突発的な遠出から帰宅すると、その反動で軽躁を挟む前よりもきつい鬱が始まった。惰性でつけたテレビから、例年よりも桜の開花が遅いというニュースが聞こえて、さらに落ち込む。桜に同情するからだ。咲いたら咲いたで、見事な桜並木やそれを見あげる楽しそうな家族連れなどを想像して鬱々とするのに、いつもよりも仕事が遅いと言われて開花をせっつかれる桜の内心を思うと、お前もつらいよなと思わずにはいられない。
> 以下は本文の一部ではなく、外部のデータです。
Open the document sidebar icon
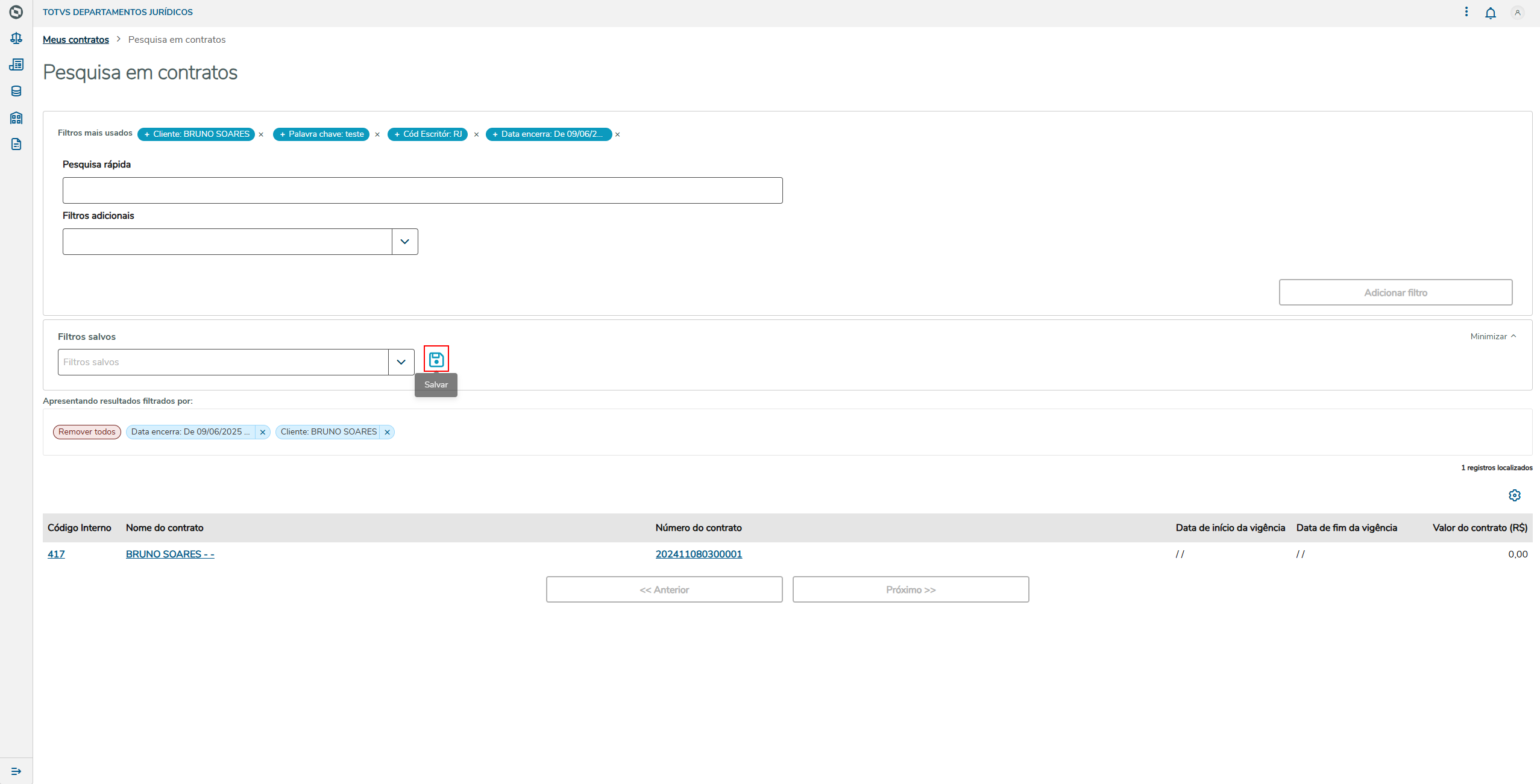 [x=16, y=144]
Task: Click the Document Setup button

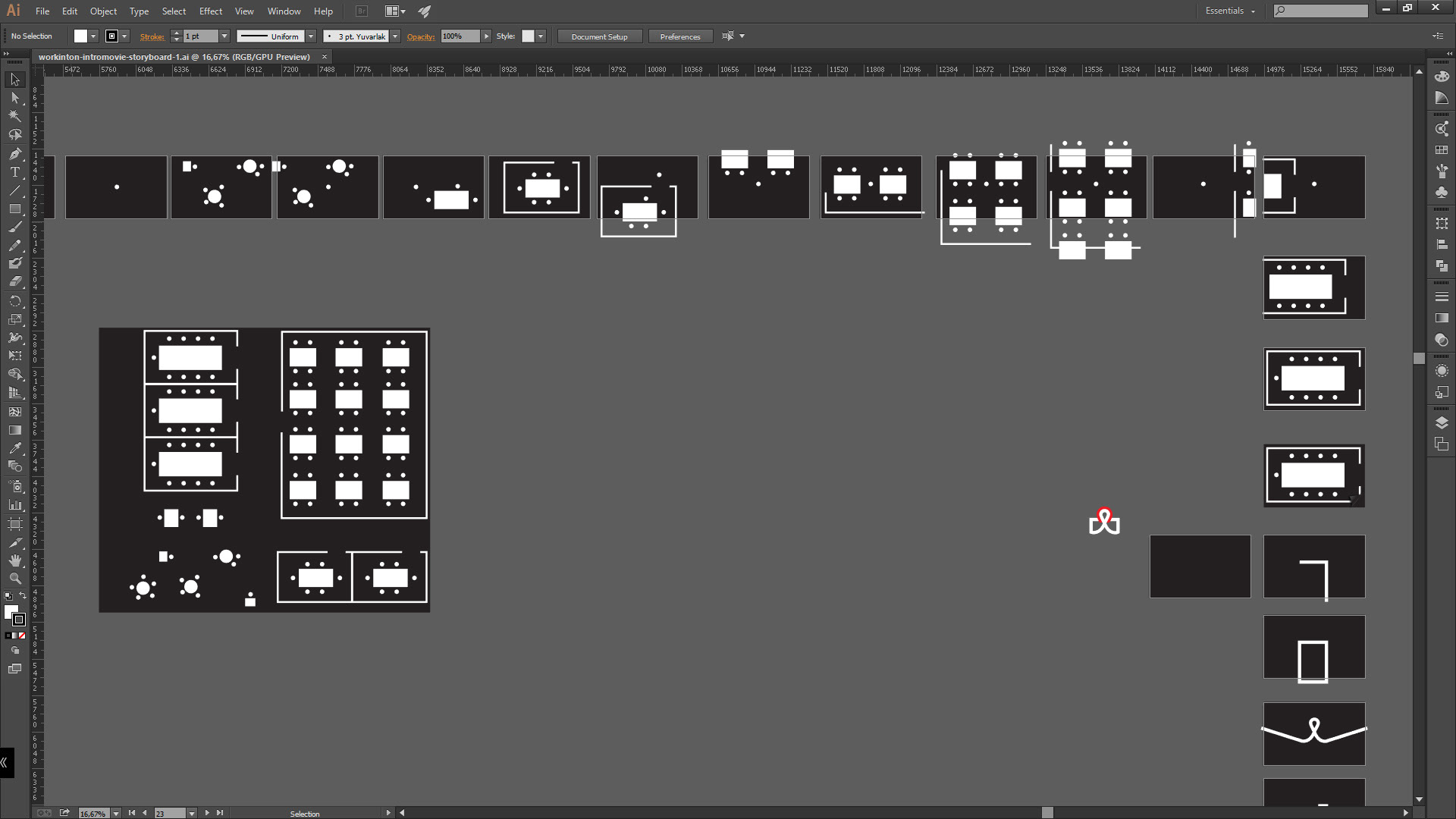Action: click(x=599, y=36)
そうこうしているうちに、桜はあっけなく開花した。同情の心など寄せた私が愚かだった。こっちはまだ、もしかしたら今度こそ「一生このままかもしれない」鬱のトンネルの中にいるのだ。出口の見えないトンネルの中にいて、すかしっ屁のような軽躁にふりまわされているのだ。

何も為せていない自分。春の花としての責務を果たした桜。つぼみから顔を出したばかりの花びらはどこか稚くも、きちんと桜のあでやかさを備えていた。寝たきりのまま画面越しにその様子を見て、ふいに大丈夫かもと思った。相変わらず希死念慮は消えず、毎晩入眠に躓き、好きな本もいつものようには読めない。でも今年咲いた桜をきれいだと思えた。ちょっとした、大丈夫かも、を積み重ねて今年の春も生き延びたい。